Pender County Commissioner
- In office December 2, 2024 – April 2025
- Constituency: District 4

Personal details
- Born: James Kenneth Smith
- Party: Republican

= Ken Smith (North Carolina politician) =

North Carolina politician

Ken Smith is an American politician from Pender County, North Carolina. A member of the Republican Party, he has served on the board of the Pender County Schools board, as mayor of Atkinson, North Carolina, and as Pender County commissioner.

== Life ==
Ken Smith worked formally at West Pender Middle School as a Career and Technical Education teacher and worked as a pastor at Atkinson Baptist Church.

== Political career ==

=== Mayor of Atkinson ===
Smith ran for mayor for Atkinson, North Carolina in the 2017 Atkinson mayoral election and defeated his opponent Christie Halligan, receiving 61 votes against Halligan's 26 votes.

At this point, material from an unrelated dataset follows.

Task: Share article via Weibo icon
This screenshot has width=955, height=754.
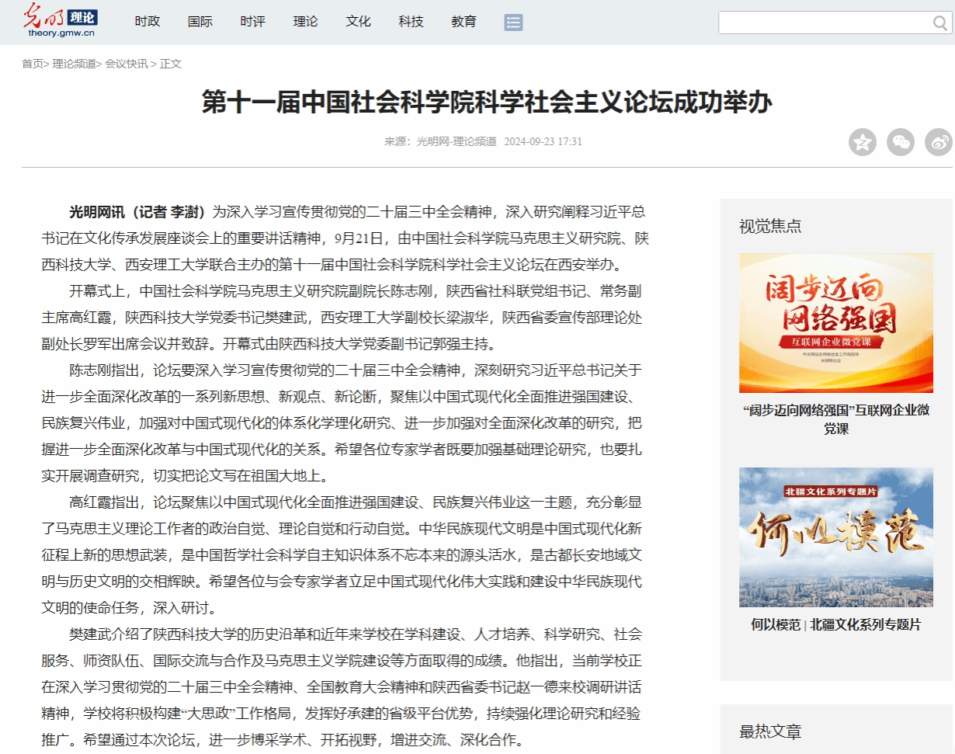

Smith became mayor in 2018. During his time as mayor, Atkinson was hit by hurricane Florence, which caused heavy flooding in Pender County. Smith participated in efforts to assist residence during the hurricane and spoke about Atkinson's recovery effort.

In June 2019, Smith resigned from his position as mayor of Atkinson, saying that serving as a mayor and a member of Pender County school board led him to step down.

=== Pender County Board of Education ===
Smith was elected for the Pender County Board of Education in 2018 the same year he was became mayor of Atkinson. He represented District 4 of Pender County. He was reelected in 2018 and served as a member of the board through August 2024

During his tenure as a member of the Pender County Schools Board, he was described as an advocate for students, parents, and educators and serve served as chair of the board before he resigned on August 13, 2024, in order to run for Pender County commissioner.

=== Pender County Commissioner ===
Smith ran for the Republican nomination for Pender County commissioner for district 4 where he defeated incumbent Jackie Newton in the Republican primary.

Smith won the election on November 5, 2024, against Demetrice A. Keith the Democratic nominee for pender County commissioner for district 4, with 68 percent of the vote.

Smith was sworn in on December 2, 2024. Later in December, he was elected for vice chair for the Board of Commissioners. Smith left the board in 2025 for a pending move to a different congregation.